Electroporation of the expression plasmid into B. glumae PG1
For B. glumae PG1, overnight cultures were diluted into 1.3 ml fresh LB medium without any antibiotics (OD600 = 0.1) and incubated at 30 °C, 950 rpm, until the OD600 was around 0.6. Cells were pelleted by centrifugation at 9500 rpm for 1 min at room temperature, washed, and then 10 µg of resuspended plasmid was added to the electrocompetent cells. Electroporation was conducted using an Eppendorf 2510 electroporator at 1250 V with a 1 mm electroporation cuvette. The cells were resuspended in 1 ml LB medium and transferred into a 1.5 ml punctured micro-centrifuge tube.
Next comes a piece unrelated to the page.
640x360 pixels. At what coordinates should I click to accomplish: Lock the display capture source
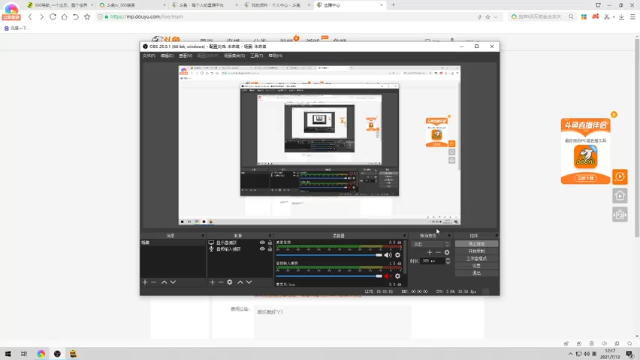point(270,242)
The culture was incubated at 30 °C, 950 rpm, for 2 h before plating on LB plates containing kanamycin (30 µg/ml) followed by incubation at 30 °C for 48 h. LB agar plates contained 1.2% (wt/vol) of agar. Recombineering in E. coli was performed as previously described [41].
Lipase activity assay
Lipase activity in culture supernatants was assayed with para-nitrophenylpalrnitate (pNPP) as the substrate [44]. First, 100 µl acetonitrile containing 0.9 mg pNPP was mixed with 900 µl of 50 mM Tris-HCl buffer (pH 8.0). After 5 min of prewarming at 37 °C, freshly prepared substrate solution was mixed with 50 µl of 5000-fold dilutions of supernatant, and then incubated at 37 °C for 5 min. Next, 200 µl of the complex was taken to measure the OD410 against an enzyme-free control using a spectrophotometer. Relative lipase activity was calculated as units/ml. One unit (U) was defined as the amount of lipase that liberates 1 mmol of para-nitrophenol per minute.
SDS-PAGE
Lipase proteins in whole-cell extracts and supernatants were analyzed with SDS-PAGE [20]. Culture supernatants obtained by centrifugation (4 °C, 8000 rpm, 1 min) were mixed with SDS sample buffer (5×), and then 20 µl was subjected to SDS-PAGE. Cell pellets were resuspended by sonication, and 20 µl cell suspension was mixed with SDS sample buffer for analysis. SDS-PAGE was carried out using 12% polyacrylamide gels, and proteins were stained with Coomassie brilliant blue R-250.
Quantitative real-time PCR
The analysis of transcriptional levels of lipA was performed with real-time qPCR in an ABI PRISM 7500 System (Applied Biosystems, USA) using SYBR green. Primers used for qPCR are listed in Table S2. The constitutively expressed gene rpoD was used as the internal reference. The amount of PCR product was calculated using the ΔΔCT-method, as previously described [45].